A 7 year average (total) would be down at 42 (3.5 years either side) on the plot. As you see from the curves, particularly for 840, 960, 1080, once you're that short, your conclusions depend a lot on just what your averaging period is. With no averaging, 840 is about -0.2, 960 is about 0, and 1080 is about +0.2, enormous 'trend' of 0.2 per decade. But if we look out at 42 (3.5 years either side) we see 840 is still coldest, 960 is warmest, and 1080 is in the middle. An up and down with not quite as much down as up. Maybe you'd want to call that a warming trend, but now it's only about 0.025 degrees per decade. Go to 84 (7 years either side) and all three are practically on top of each other, no trend at all. Clearly, if we want to make any sort of stable conclusion about changes, we need more than a few data points. Also clearly, the values have some fuzz left -- the about 0.02 C that they change once we've gotten past about 14 year averaging (84 on the axis).
Back to our initial question about the 30 year (WMO) versus 20 year (IPCC with reluctance) versus 3.5 year averaging (taking a trend out of 7 years lets us only average 3.5 years and gives only 2 data points). The 3.5 years puts us down at 21 months (before and after) of averaging. That's clearly in the zone where conclusions depend strongly on just how long you make you averages, so is cherry-picking zone. The 20 years is 120 months before and after the month of interest. The curves have pretty much settled down at that point. The WMO 30 year period is out at 180 on the curves and things are generally even calmer there. Some of the curving which shows up (see the long version of this figure, above) suggests that 30 years might be too long an averaging period.

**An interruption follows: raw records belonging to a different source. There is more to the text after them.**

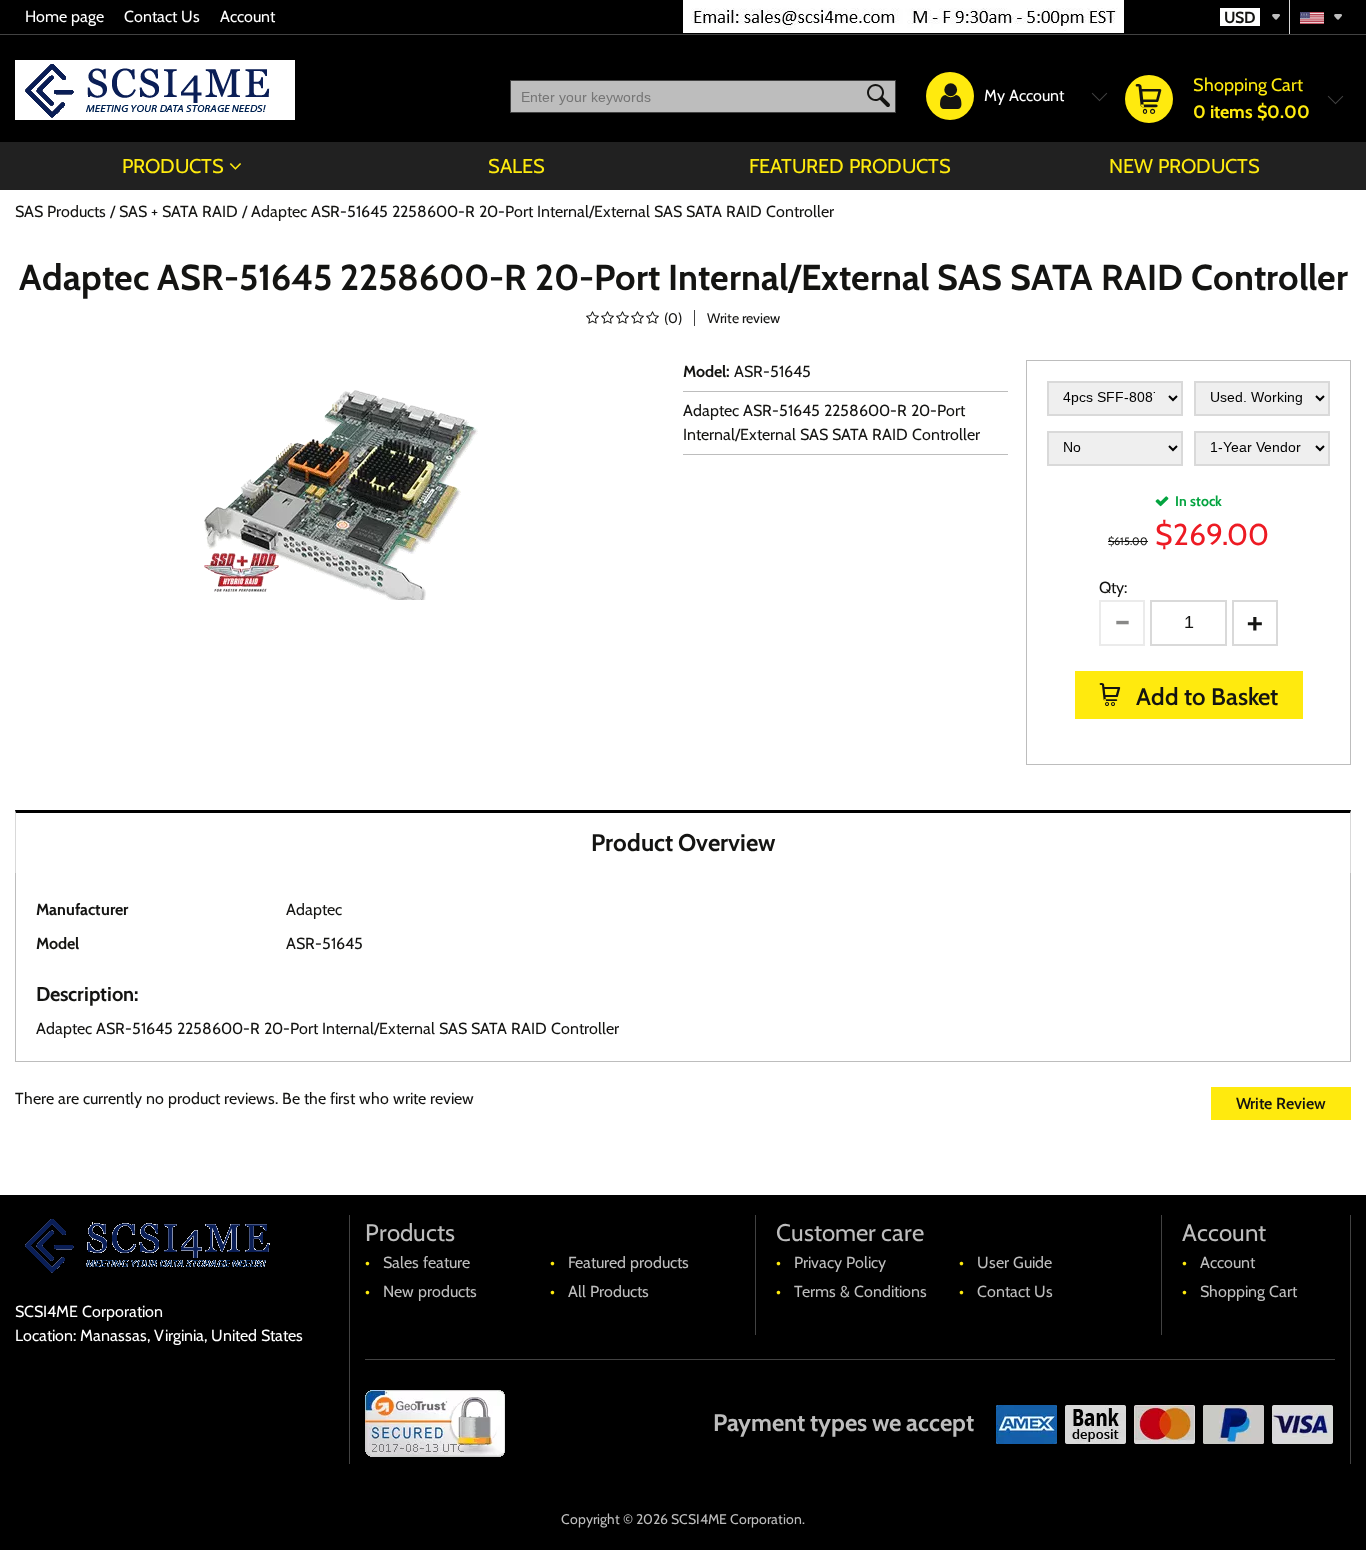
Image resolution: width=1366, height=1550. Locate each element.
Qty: (1113, 587)
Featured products (850, 166)
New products (1184, 166)
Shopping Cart (1248, 1291)
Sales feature (426, 1262)
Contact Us (162, 16)
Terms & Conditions (860, 1291)
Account (247, 16)
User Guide (1014, 1262)
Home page (64, 16)
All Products (608, 1291)
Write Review (1281, 1103)
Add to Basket (1204, 696)
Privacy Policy (840, 1262)
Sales (516, 166)
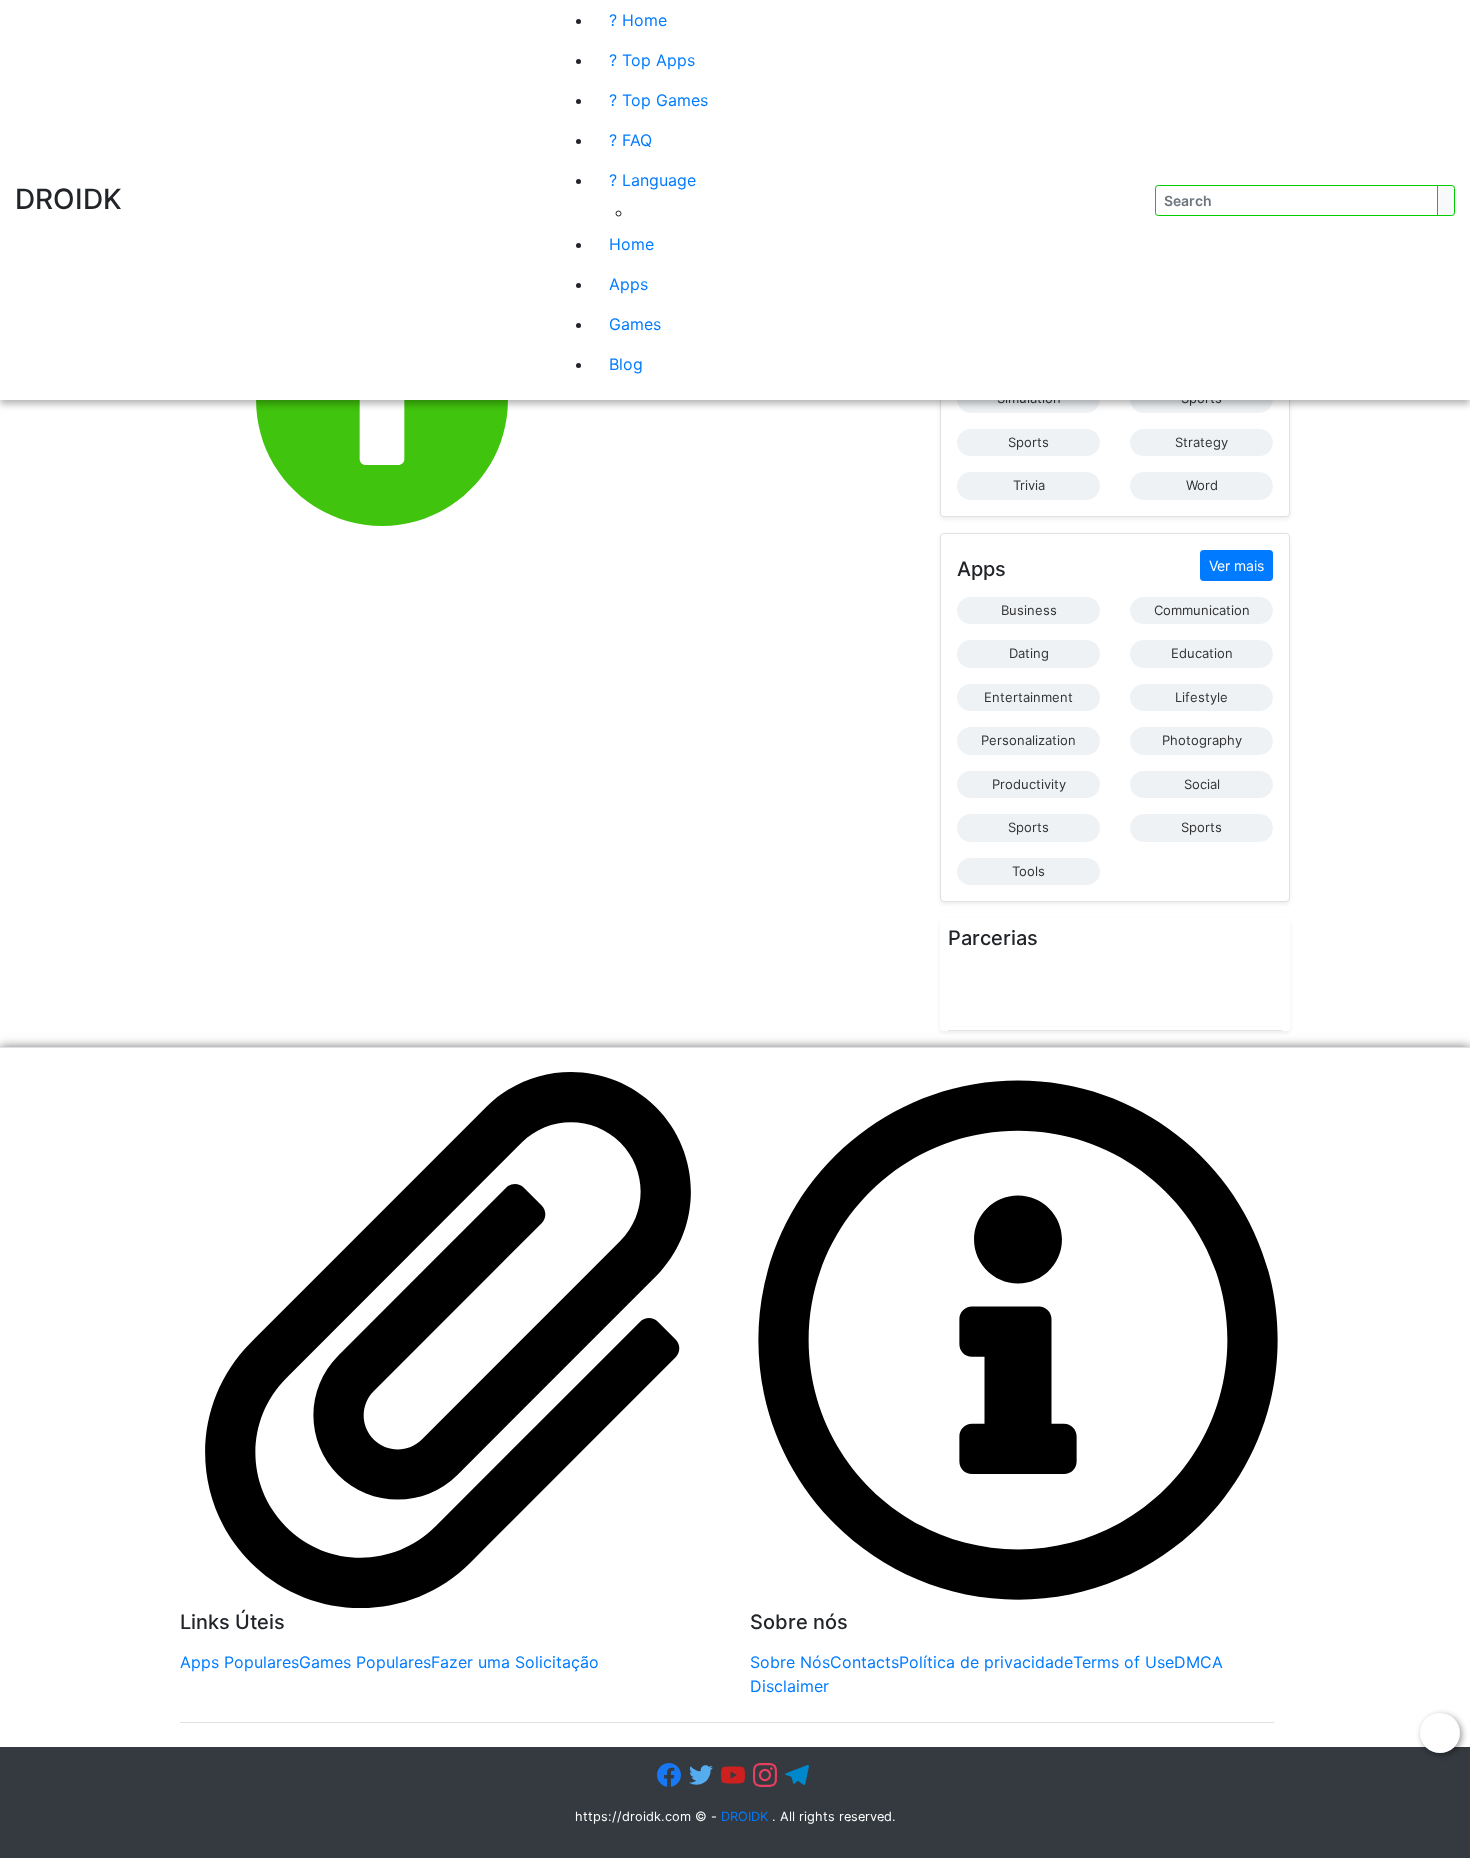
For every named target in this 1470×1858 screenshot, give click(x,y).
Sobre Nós (790, 1662)
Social (1202, 784)
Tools (1028, 871)
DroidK (68, 199)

Project: I'm putting the data set, my C program, unix script, and my output on my personal website for any who are interested to pull down and see what they get. A different good test is to write it up yourself and see what you get instead. The figures I gave are all for looking at January. Do the conclusions hold the same for July? Other months? What happens if you first average the data year by year? Do I have an error in the program? Do you get the same type of results with other data sets (GISS, HadCRU)?
This is not a rigorous examination, just an exploratory start. Some things have been assumed that shouldn't be for a rigorous version. What are some? The importance of an exploration is not to give us a firm final conclusion, rather to start educating our intuition. When we turn to doing the rigorous analysis, we have some sanity checks at hand.